Here’s a thought experiment. What if all websites that require a login issued an “NFKey” to your Ethereum wallet that authorizes access?
All that would be required to login is connecting MetaMask to the website.
This is a much more secure method because it does not require entering a password into the browser. There is also not a username and password database that can be hacked and leaked on the internet.
We know, something like this could be a little confusing on mobile or using a friend’s computer. It’s likely a decade away from being a regular thing, but it will occur at some point.
NFTs and The Metaverse
Finally, you have most likely heard the word “metaverse” thrown around a lot in 2021. Facebook recently changed their name from Facebook to Meta in reference to this term.
The metaverse is a combination of virtual reality, augmented reality, social media, and gaming to form a digital reality.
NFTs fit into this because, well, NFTs are digital. An NFT would essentially be the items in the metaverse.
We will put it this way, NFTs in the metaverse would be virtual reality in-game items. This concept is explored in the Steven Spielberg movie Ready Player One based on the book of the same name by Ernest Cline.

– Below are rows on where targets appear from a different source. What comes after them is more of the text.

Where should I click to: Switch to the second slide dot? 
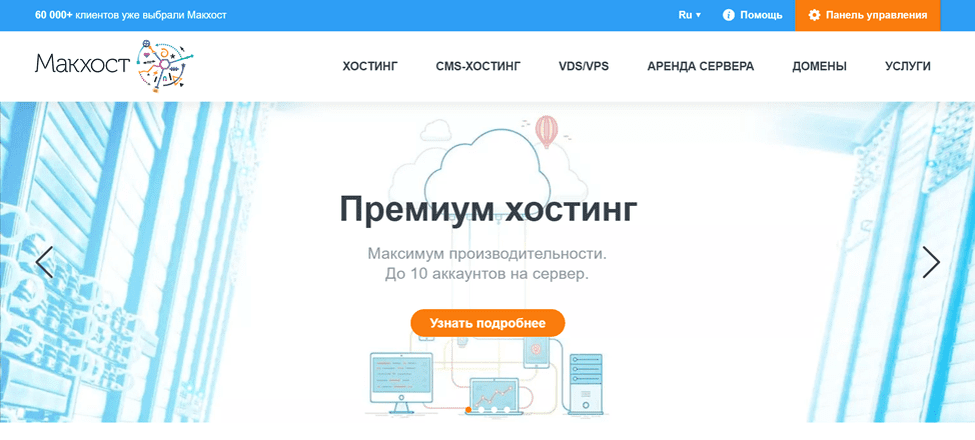(481, 410)
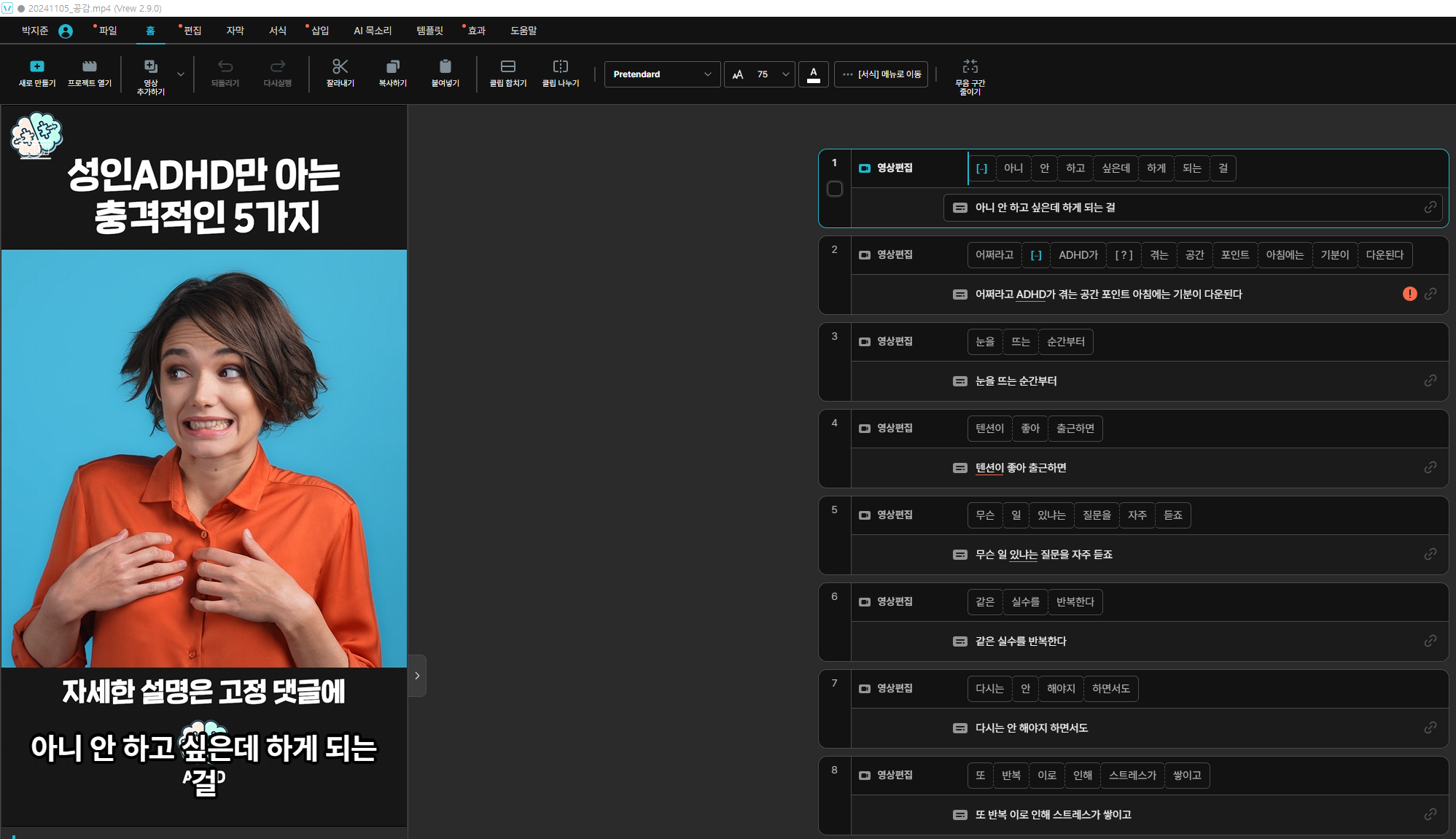The height and width of the screenshot is (839, 1456).
Task: Collapse the preview panel with the arrow handle
Action: click(x=417, y=676)
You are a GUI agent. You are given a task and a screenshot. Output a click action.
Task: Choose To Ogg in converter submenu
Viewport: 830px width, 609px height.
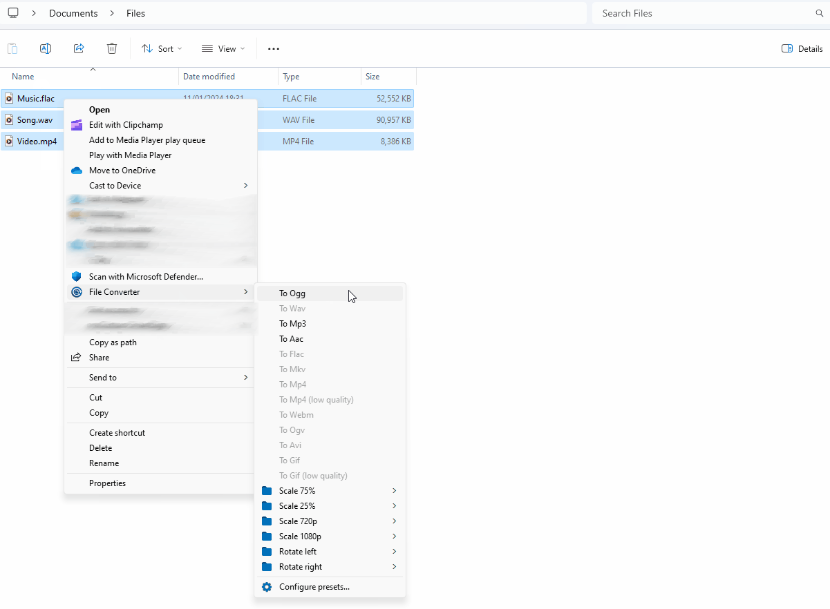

The movie and book take place in a world that has a virtual reality game called Oasis. Players can create in-game items that they can sell for cash in the real world. Some players can also choose to perform necessary tasks in the game to earn money, which has parallels to play to earn games.
It’s a good movie, and even better book, that describes one of the major use cases for NFTs perfectly. We highly recommend reading the book and watching the movie to have a full understanding of the future of NFTs.
We hope this article adequately explains how NFTs are much, much more than just hyped up JPEGs. Quite frankly, people that view NFTs as nothing more than JPEGs do not have much understanding about the underlying technology of NFTs and the many use cases for them.
It’s a little unfortunate that the artwork has received so much hype because that can leave a bad impression about the technology. But we have no doubt that the underlying technology of NFTs will completely change the way that we use the internet.